Specifically to 12Strangers’ concerns: nothing in this report talked about lenses at all, but I would remind you that Apple may ALREADY be in the lens business with the forthcoming Apple Vision Pro, which will features custom lenses for those with imperfect eyesight.
https://www.zeiss.com/vision-care/en/highlights/home.html
They don't need to beat Sony; they need to beat them to ideas that suit Apple but might not be in Sony's focus at this point. To keep the development heading in the direction Apple wants it to move.
Sony is best in class and will be very hard to beat and the question is - aside from unit price, what is currently a pain point with Sony’s sensors?
I just do not see any limitations at this stage and seems like the ISP component inside the SoC combined with the Neural Engine may be better areas of deep innovation and investment due to so much more being done in computational photography.
Photo sensor is not a piece of silicon that can be integrated into the AS chip as is physically separate. Baseband modem seems like a more logical SoC integration piece which they are already working on.
Vision Pro may throw up a range of pain points worthy of investment though.
Personally i am hoping they are doubling down on GPU, ISP and Neural Engine advancements instead. More direct to satellite tech in the iPhone would also be fantastic.
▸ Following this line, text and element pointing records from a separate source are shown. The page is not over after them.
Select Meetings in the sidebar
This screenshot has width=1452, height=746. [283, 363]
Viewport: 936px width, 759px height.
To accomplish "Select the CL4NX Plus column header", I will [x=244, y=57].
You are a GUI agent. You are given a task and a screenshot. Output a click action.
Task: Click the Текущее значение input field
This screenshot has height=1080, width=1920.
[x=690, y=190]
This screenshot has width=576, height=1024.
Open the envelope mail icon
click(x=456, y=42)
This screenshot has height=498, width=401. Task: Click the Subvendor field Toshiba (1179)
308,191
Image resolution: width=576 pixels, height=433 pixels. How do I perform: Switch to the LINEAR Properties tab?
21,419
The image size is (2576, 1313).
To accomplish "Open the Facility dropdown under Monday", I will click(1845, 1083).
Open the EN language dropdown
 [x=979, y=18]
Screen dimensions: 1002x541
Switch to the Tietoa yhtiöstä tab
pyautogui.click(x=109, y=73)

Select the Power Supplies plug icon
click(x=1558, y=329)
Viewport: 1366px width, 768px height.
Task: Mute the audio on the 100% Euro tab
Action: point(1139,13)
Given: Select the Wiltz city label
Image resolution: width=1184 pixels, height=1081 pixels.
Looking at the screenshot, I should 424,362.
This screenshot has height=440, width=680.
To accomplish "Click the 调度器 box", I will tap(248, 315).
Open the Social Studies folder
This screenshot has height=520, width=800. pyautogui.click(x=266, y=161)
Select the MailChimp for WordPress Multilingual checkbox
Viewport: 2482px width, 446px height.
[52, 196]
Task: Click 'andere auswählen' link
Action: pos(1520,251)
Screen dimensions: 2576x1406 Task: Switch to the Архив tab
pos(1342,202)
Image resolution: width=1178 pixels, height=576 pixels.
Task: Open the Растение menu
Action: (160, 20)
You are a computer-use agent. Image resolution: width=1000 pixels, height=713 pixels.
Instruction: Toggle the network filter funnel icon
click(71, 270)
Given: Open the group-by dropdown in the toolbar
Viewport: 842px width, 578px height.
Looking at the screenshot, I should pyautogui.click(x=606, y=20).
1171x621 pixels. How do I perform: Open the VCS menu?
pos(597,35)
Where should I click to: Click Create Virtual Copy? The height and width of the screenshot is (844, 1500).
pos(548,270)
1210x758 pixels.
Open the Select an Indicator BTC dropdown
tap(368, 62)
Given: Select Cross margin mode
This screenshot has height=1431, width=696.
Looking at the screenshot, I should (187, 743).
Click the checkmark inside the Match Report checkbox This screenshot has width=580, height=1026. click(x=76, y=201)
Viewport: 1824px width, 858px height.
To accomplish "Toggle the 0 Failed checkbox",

doing their own would be advantageous not necessarily because Apple could design a better sensor, but because they could design one that matches the way their SoC and software manipulates the info coming off the sensor. Right now, they have to work with whatever the sensor provides. That means the specific limitations of the sensor has to be understood and worked around. Their own sensor could be worked to give better results where Apple believes they can do less with the results, and slightly worse where they can do better with it. I know that sound like stepping backwards, but it isn’t. It’s playing into Apple’s strengths
id like to see Apple design a sensor with more onboard processing than they have now. This has been a trend over the years, but it has a long way to go. Apple can do this much better than Sony could.
nikon has an agreement with Sony to modify their designs which Sony then produces from them. It’s a reason why Nikon is understood to be able to pull slightly more IQ out of it than Sony does in their own cameras with the same sensor. That shows that Sony’s designs, by themselves, aren’t the best that can be done. There’s plenty of room for improvement in camera sensors. I’d love to see if Apple can make those improvements.
With that said, I still think Apple could find some upside in designing their own camera sensors. And perhaps they have found a completely new and clever way of integrating this with other tech skills that no company has yet thought of.
I’m just giving one idea here: The first thing that happens after a picture is taken in an iPhone today is it’s sent through various AI processing. This means the signals move from light capturing on the sensor plate, which is parallel, to shift-out serialization, and then back to parallel processing in the neural net. It would have been so much more efficient if the camera sensor elements (or bins of them) were directly connected to the AI circuit. Of course I’m not talking about simply slapping the two chips onto each other. This would require a bit more of chip engineering, but it would revolutionize image capturing/processing in ways that SONY couldn’t. It would resemble how a biological eye-brain system works.